Пожалуйста, выпишите из отрывка о ребенке все предложения, которые начинаются со слова «Я».

── Отрывок

Я замечала, что, слушая такие речи, ребенок раздражается, но что он может
ощущать себя задетым, это мне в голову не приходило. Только сейчас осенило.
Боже милосердный, ведь я косвенно винила его и в этом, а он, сам того не
сознавая, присовокупил эту вину к другим. Он говорил, что не хочет ничего
слышать о таких ужасных вещах. Возможно, ему было страшно. Я и не думала, что
мой разговор может его испугать. Такое ощущение, будто мне уже и рта нельзя
раскрыть. Нет, только не думать... Ну вот, ударилась в театральщину сама перед
собой! Спокойствие, только спокойствие! Мне нужно признаться себе в том, что я
должна быть честна перед собой, и осознать, что я и только я могу и обязана
исправить свои ошибки.
Мой ребенок честнее со мной, чем я с ним. Я его обвиняла, а он не возражал.

────
── Представленные сведения

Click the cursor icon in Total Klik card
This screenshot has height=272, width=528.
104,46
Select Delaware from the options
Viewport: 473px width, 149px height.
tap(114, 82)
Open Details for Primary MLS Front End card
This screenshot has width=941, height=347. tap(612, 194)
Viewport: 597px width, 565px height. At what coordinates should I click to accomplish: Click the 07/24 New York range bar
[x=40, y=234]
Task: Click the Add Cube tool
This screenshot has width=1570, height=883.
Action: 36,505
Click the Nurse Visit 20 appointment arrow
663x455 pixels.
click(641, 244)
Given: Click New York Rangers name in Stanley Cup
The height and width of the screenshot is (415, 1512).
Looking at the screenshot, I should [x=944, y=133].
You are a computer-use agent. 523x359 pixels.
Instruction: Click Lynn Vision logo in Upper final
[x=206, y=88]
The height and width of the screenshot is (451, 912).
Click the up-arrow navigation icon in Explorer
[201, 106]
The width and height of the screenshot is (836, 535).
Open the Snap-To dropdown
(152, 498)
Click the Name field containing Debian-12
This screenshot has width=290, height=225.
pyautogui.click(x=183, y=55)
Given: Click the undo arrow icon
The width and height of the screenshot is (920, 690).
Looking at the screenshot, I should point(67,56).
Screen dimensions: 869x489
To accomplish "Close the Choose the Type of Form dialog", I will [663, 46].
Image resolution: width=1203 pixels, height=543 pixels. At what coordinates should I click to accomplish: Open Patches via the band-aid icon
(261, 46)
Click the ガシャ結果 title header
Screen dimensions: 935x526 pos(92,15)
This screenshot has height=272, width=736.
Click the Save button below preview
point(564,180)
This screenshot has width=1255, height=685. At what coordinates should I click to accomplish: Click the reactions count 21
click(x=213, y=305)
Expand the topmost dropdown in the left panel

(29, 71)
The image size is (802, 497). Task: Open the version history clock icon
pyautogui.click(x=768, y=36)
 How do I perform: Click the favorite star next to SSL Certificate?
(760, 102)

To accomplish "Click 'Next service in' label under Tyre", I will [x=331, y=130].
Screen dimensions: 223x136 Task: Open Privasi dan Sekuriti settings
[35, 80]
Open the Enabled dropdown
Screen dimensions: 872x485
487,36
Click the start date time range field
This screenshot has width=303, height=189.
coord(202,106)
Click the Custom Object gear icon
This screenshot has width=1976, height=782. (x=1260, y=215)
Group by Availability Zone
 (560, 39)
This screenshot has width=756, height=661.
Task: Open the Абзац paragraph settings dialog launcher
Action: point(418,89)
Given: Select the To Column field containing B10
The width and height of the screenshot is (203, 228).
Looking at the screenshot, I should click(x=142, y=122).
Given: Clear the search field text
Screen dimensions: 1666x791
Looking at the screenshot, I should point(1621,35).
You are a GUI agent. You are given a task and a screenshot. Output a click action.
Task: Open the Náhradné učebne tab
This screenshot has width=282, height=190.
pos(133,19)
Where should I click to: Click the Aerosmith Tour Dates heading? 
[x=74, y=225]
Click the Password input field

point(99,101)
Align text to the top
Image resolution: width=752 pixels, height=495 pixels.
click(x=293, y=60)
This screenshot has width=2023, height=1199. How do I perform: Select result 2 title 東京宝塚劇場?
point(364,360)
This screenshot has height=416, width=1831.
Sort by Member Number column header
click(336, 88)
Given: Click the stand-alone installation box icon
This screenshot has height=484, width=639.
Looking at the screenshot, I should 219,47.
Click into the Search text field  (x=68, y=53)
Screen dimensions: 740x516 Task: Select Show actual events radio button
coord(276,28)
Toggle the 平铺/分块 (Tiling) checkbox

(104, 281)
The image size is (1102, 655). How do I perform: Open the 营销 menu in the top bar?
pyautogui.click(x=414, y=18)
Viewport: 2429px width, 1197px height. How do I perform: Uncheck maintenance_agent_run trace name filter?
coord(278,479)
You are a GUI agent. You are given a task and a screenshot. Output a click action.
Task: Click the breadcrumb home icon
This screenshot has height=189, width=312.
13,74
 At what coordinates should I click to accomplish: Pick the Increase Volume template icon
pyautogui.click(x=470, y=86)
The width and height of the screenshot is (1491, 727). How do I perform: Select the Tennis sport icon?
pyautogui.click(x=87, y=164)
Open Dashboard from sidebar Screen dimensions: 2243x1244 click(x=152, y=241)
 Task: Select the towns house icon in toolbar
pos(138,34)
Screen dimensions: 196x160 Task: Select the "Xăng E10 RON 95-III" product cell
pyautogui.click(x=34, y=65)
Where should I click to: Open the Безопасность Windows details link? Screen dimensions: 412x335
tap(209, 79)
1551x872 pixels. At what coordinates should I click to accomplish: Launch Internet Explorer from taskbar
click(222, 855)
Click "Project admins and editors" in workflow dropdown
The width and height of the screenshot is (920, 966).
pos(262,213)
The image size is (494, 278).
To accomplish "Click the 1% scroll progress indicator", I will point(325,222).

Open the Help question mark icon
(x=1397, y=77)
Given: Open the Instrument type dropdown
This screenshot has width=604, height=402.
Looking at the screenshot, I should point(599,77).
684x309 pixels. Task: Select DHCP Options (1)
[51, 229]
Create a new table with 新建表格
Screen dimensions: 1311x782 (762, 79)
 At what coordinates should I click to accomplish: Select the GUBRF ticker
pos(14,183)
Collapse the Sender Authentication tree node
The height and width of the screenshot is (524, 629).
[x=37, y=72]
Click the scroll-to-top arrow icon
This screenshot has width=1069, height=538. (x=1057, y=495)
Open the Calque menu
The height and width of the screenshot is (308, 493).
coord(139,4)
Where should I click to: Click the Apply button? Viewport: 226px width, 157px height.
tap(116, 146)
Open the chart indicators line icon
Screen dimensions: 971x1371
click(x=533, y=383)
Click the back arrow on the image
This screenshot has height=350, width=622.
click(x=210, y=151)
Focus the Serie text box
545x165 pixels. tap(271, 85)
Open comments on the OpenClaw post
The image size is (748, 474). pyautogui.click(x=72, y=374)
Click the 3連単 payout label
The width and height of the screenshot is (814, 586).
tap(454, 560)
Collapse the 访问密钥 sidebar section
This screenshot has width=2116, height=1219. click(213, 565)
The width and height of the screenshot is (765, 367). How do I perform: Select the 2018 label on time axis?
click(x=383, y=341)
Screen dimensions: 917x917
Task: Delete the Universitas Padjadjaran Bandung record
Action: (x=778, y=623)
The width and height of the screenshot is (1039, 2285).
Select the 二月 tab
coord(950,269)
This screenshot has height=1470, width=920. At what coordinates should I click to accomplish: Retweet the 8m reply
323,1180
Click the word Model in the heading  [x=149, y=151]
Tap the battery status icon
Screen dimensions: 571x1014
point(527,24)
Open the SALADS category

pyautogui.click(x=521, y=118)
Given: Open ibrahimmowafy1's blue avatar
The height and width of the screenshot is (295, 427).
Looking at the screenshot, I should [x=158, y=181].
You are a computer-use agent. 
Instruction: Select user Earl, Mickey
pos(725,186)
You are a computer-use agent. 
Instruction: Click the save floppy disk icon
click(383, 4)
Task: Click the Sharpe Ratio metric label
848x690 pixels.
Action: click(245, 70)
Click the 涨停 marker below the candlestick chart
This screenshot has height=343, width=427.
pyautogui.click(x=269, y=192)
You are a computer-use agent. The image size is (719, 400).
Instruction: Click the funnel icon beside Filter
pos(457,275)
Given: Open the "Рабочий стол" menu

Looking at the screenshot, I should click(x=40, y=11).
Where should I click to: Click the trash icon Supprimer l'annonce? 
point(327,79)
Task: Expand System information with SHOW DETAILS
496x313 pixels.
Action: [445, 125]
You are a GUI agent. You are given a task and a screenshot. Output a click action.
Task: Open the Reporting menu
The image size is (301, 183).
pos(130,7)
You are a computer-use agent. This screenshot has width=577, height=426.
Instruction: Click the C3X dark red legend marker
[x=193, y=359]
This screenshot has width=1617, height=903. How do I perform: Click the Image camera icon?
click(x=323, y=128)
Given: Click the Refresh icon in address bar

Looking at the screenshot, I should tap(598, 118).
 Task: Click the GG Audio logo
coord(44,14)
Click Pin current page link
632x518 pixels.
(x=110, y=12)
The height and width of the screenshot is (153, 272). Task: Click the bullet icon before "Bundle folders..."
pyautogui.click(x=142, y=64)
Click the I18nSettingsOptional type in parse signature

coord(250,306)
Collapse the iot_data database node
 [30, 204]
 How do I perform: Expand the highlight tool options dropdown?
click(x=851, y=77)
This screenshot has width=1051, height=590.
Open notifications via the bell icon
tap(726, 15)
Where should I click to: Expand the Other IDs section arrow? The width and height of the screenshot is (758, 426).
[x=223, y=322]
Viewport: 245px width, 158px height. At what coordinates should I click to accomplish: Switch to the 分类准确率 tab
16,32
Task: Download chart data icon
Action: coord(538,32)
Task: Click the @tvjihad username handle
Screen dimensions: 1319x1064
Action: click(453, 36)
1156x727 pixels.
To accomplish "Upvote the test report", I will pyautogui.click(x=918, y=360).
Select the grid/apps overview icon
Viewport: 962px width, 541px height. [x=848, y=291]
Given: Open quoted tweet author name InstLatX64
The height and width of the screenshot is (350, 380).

────

» **Письменное решение**:
1. Я замечала, что, слушая такие речи, ребенок раздражается, но что он может ощущать себя задетым, это мне в голову не приходило.
2. Я и не думала, что мой разговор может его испугать.
3. Я его обвиняла, а он не возражал.